→ PASSAGE PROVIDED
** START **

The OIP should have provided legal guidance on the laws that would have better been applied to their request. They didn’t do that. Instead, the OIP opted against putting an illegal denial of access ‘on the record,’ and they shirked their duty to give this person proper guidance and a proper decision. Then they used this opportunity to post this memo while basically mocking the requester. The OIP staff attorney that handled this request could have told this person that there are three more appropriate laws that might apply to their request and they didn’t.
Instead, they led this person to believe the OIP was officially upholding the HDOH decision denying them access because the law that the requester cited did not require disclosure.
The OIP is responsible for knowing the laws of the UIPA, not the public. The OIP should be serving the public with their knowledge of the law – not perverting their duties and turning the law against the public, at whim, and for what looks to be political purposes! The OIP has capitalized on the public’s lack of legal knowledge in order to deny them their rights to an appeal with their agency and they have ‘protected’ Obama’s vital records from being legally disclosed.
*ahem* Now, let’s push on to the good news….because, in fact, there is amazing news.
To Linden Joesting, With Love
Before you let this story knock the wind completely out of your sails, let me tell you about the precious gift of honesty that We, the People, were given by former Staff Attorney from the OIP, Linden Joesting. All is not lost. Because of her gift, we may just have the last say–even if we have to compromise on the goal. While there is plenty of standing and cause to file a lawsuit against the state of Hawaii, who has the financial resources? Not me. Even if travel and litigation expenses were recompensed upon prevailing in a judicial appeal, who has the money upfront to fight this? I certainly don’t.
Believe me, the OIP and HDOH are counting on this kind of financial intimidation to protect them from any liability.

** END **

→ MATERIAL PROVIDED
** START **

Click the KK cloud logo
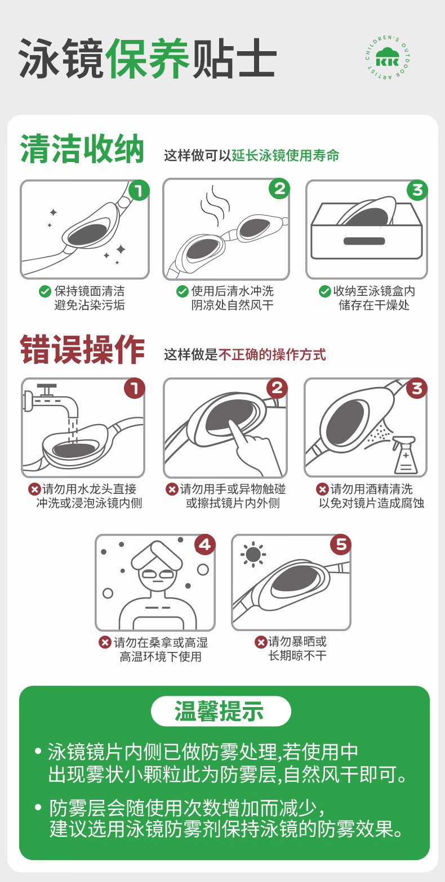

** END **

Condense the paragraph in the OIP passage that begins "The OIP is responsible for knowing the laws" into a short bulleted list that keeps its main points.

- The OIP, not the public, is responsible for knowing the laws of the UIPA.
- The OIP should serve the public with its knowledge of the law rather than turning the law against the public at whim, for what looks to be political purposes.
- The OIP has capitalized on the public's lack of legal knowledge to deny them their rights to an appeal with their agency.
- The OIP has "protected" Obama's vital records from being legally disclosed.